だから、まるで濡れた生き物のような舌先がねじ込まれる不愉快も、それはそれで受けてもやらねばならない。
「ふん……」
同じように鼻を鳴らし、とりあえずの満足をしてみせた頼成は私から離れる。
「……いいだろうさ。やってみせる」
「……そうか」
「俺はな、こんな……」
つかつかと先刻まで座していた椅子に歩み寄り――。
ガシャン――!
片手でそれを、窓の外に放り投げた。
「……こんな椅子に大人しく座ってる人生なんざ、望んじゃいねぇんだ」
「………………」
「だが……だがな、椿芽。てめぇにも仕事は果たしてもらう」
「……心得ている」
私は背を向け、部屋を退出する。
廊下に出る際、頼成が何か言おうとしている気配は伝わったが……私はそれに気づかない振りをした。
「……男の機嫌を取り成すのも、骨が折れる」
廊下を行きながら、本能的な嫌悪に唇を拭う。
「キスなどという洒落たものは……私などではなく、誰か別の女にしてほしいものだ」
征服欲と性欲を履き違えているのだ、あれは……。
表現として近しい部分にないではないが、似て非なるものであると判る為には、熟し方がまだまだ足りていない。
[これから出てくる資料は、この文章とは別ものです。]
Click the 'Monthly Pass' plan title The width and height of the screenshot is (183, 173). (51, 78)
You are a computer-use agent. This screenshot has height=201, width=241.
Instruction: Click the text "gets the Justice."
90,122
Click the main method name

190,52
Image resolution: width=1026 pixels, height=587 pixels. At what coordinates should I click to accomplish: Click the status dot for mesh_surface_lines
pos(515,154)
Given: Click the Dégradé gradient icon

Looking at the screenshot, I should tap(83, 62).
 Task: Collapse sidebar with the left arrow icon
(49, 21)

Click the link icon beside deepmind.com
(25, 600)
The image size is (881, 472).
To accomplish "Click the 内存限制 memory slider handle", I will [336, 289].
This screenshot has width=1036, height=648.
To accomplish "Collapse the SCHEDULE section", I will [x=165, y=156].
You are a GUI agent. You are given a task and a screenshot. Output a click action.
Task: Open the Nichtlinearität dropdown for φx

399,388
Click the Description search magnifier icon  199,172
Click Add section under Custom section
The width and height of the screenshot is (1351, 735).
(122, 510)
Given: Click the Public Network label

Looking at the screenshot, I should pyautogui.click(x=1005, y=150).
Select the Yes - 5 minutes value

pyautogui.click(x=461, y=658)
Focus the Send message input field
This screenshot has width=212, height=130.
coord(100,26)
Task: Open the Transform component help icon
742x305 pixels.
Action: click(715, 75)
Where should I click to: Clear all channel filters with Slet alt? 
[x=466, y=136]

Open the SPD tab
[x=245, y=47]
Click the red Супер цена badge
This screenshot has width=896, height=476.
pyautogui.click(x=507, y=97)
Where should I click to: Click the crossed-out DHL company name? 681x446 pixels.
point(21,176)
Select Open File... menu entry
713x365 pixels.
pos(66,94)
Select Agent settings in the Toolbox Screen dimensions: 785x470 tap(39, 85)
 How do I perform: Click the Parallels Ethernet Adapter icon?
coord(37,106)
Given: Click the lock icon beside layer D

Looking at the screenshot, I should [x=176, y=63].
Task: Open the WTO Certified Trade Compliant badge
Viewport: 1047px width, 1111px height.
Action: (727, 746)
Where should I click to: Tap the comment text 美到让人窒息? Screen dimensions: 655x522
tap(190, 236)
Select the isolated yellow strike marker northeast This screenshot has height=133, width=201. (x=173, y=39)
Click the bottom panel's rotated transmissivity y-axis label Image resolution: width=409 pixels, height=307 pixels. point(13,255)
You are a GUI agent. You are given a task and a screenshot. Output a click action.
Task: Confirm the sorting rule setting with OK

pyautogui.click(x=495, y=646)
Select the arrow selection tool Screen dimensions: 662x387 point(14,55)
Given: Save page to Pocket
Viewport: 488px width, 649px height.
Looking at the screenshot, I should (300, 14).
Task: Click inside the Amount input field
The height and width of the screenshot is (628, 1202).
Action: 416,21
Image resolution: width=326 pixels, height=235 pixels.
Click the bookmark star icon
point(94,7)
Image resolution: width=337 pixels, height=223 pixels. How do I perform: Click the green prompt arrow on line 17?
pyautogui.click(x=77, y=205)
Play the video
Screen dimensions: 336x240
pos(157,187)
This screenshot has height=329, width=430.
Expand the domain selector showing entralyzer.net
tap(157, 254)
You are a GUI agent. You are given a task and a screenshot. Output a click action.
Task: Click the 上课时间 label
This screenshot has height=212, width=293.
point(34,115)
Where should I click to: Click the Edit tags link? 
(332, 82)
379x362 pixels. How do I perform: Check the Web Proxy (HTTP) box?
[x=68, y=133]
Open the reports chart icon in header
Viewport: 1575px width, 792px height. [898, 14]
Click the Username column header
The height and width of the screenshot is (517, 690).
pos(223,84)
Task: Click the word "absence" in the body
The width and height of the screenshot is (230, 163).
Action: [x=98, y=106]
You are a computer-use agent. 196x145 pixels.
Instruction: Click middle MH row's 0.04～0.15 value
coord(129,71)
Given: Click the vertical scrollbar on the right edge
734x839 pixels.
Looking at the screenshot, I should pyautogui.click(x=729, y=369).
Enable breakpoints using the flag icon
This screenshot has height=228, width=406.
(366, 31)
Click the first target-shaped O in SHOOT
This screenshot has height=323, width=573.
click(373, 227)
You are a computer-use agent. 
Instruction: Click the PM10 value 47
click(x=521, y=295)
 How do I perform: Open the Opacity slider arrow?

「それとも……男子の面子か革命闘士のロマンチシズムか? はンッ……!」
吐き捨てるように嘲笑してみるが、特に心は晴れない。
どちらにしても――。
(あれが私に飽きるのも、早晩のことか……)
己の身を道具として扱われてはみたものの……。
「なれぬ、よ……。やはりな。私には……なれぬ」
おまえのようには……やはり、な……。
「……それこそが、ロマンチシズム、か……? 似合わぬことを……」
自嘲の笑みは、いはや私の癖だ。
「……………………」
ふと――。
窓の外に目を凝らす。
寒梅がほころびを始めている。
まだ暦に言う、冬至にも遠いというのに、だ。
「……ともすれば……もう、桜か。この国は、年を重ねるごとに暑くなる……」
そういえば――。
乱世は、蝉と桜が好きだ、と謂った――。
否――。
印象がふかい、というような言い方だったか……。
どちらにせよ、失われた記憶にしては、些かに欲張りなことだ。
さすがのこの国でも、蝉は桜の樹にはとまらぬ。
南にもなれば、北のほうでは桜がほころぶ時期に生まれ鳴く蝉もあるというが……。
その二つが、時と場所、ふたつに重なり合うことは……ない。
「……すれ違い、か。感傷めいているのか? 私が……?」
頼成が求めているのは――。
おそらく……彼女、だ。
勝利の女神だか、停滞破壊者だか……。
どちらの名前も、私のことなどではあるまい。
(私は……確かに何れ、未来を視ることはできよう……。しかし――)
私の足は……自然と、あの場所に向いていた。